Sep 24, 2021 - Politics & Policy

Senate GOP pushes DOJ to roll back Trump oversight rule

Photo: Chip Somodevilla/Getty Images

Senate Republicans want the Justice Department to roll back Trump-era restrictions on congressional oversight criticized at the time as an attempt to insulate the Trump administration from Democratic investigators, Axios has learned.

Why it matters: While some Republicans spoke out against the DOJ guidance at the time, it was mostly Democrats who attacked it as a constitutionally dubious effort to scuttle congressional oversight. Now the shoe is on the other foot, and the GOP is making similar arguments with Biden in the White House.

  • The effort to roll back the policy comes as Republicans ready investigations into Biden administration policies on Afghanistan, immigration and the COVID-19 pandemic.

What's happening: The top Republicans on 19 Senate committees signed on to a letter sent Friday pressing DOJ to reverse the policy.

  • Per a 2017 memo authored by DOJ's Office of Legal Counsel, only committee chairs can compel executive agencies to provide documents to Congress. Democratic control of both chambers means Republicans lack any of that investigative authority.
  • The policy "creates insurmountable challenges for Ranking Members in conducting effective oversight," the senators wrote. "To restore the imbalance of information access between majority and minority leadership on committees, and as proponents of fair, transparent government, we implore the Justice Department to take action."
  • "The Biden Administration is purportedly committed to cooperation and transparency in government," the letter adds. "Fulfilling these commitments made by the President, Vice President, and the Cabinet requires rescinding this opinion."

Background: When DOJ authored the memo, Democrats were looking to probe all sorts of Trump administration conduct. But Republicans controlled both the House and the Senate — and therefore every committee gavel.

  • Democrats pounced on the DOJ policy as an effort to stymie those investigations.
  • “With this order, President Trump is making his disregard for transparency and his lack of respect for Congress’s oversight role crystal clear," House speaker Nancy Pelosi said at the time.
  • “We cannot do our jobs if the Trump Administration adopts this unprecedented new policy," said the late Rep. Elijah Cummings, who chaired the House Oversight Committee.

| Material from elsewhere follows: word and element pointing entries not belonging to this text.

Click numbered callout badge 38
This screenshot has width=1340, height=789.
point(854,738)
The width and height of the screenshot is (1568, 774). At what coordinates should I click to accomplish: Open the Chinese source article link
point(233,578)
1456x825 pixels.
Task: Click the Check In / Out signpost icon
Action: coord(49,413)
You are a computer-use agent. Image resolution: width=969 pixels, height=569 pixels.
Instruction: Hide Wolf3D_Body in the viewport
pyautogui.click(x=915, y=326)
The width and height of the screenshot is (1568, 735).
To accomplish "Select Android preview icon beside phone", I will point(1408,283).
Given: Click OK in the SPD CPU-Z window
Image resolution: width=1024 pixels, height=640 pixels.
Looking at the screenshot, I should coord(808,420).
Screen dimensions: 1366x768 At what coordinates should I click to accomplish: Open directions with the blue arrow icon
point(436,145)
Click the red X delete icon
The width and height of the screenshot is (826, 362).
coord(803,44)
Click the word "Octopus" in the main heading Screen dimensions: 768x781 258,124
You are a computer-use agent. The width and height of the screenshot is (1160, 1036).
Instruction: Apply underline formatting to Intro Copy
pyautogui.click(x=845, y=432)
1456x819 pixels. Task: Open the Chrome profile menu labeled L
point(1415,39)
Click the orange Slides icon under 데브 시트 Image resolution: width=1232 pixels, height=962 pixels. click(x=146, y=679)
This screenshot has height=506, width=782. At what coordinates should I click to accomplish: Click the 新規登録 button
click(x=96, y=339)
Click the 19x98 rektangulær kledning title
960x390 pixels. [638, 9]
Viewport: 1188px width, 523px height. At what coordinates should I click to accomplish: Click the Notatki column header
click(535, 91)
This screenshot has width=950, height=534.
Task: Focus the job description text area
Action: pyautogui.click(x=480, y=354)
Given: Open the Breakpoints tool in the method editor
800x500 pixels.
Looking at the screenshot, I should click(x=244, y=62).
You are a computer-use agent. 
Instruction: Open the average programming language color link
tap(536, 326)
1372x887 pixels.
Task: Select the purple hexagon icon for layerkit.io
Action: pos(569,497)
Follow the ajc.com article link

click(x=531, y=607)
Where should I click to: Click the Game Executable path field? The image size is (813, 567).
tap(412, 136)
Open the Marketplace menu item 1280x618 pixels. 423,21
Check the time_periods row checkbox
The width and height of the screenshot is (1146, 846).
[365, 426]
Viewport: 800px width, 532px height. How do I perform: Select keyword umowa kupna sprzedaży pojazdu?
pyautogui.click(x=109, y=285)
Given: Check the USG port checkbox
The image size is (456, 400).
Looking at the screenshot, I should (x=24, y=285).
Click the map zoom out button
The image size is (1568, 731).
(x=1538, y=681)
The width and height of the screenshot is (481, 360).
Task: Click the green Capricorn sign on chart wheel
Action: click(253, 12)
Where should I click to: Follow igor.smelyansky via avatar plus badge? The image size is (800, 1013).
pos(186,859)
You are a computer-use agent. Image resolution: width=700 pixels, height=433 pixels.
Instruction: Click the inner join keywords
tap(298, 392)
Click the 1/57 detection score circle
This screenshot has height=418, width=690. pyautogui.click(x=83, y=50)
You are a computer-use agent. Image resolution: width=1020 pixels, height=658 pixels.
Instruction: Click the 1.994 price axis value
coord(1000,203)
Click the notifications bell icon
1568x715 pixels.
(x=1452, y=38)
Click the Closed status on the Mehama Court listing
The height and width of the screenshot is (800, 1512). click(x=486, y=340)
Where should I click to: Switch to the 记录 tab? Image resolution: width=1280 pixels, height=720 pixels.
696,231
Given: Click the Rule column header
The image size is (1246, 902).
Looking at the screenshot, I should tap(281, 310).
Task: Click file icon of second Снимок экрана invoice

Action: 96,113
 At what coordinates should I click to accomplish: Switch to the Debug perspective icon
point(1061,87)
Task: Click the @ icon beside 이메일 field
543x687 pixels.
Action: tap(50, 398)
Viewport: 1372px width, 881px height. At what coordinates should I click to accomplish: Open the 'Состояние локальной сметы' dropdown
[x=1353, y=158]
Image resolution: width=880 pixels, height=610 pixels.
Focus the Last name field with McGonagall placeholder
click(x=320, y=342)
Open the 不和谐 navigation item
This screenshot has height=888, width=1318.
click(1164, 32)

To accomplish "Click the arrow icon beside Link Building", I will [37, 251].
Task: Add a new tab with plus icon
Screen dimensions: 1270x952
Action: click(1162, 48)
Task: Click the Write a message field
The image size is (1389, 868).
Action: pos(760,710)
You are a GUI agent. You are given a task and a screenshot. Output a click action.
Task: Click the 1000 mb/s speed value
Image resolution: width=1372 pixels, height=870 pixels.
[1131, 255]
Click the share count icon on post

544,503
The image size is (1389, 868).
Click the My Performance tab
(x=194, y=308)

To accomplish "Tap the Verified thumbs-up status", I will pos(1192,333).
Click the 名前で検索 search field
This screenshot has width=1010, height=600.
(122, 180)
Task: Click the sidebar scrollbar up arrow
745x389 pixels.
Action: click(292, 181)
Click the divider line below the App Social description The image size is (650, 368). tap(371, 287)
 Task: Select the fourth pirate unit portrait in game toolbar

Be smart: Shifts in partisan power in Washington tend to change each party's attitude on the rights of congressional minorities. But some Republicans who signed on to Friday's letter also spoke out against the policy under Trump.

  • Sen. Chuck Grassley, the Judiciary Committee's top Republican, called the OLC guidance "nonsense" in a 2017 letter to Trump.
  • "It erroneously rejects any notion that individual members of Congress who may not chair a relevant committee need to obtain information from the Executive Branch in order to carry out their Constitutional duties," he wrote.
  • Former Sen. Pat Roberts, the top Republican on the Agriculture Committee at the time, also wrote to Trump's then-Agriculture Secretary stressing minority members' right to gather oversight information in spite of the OLC guidance.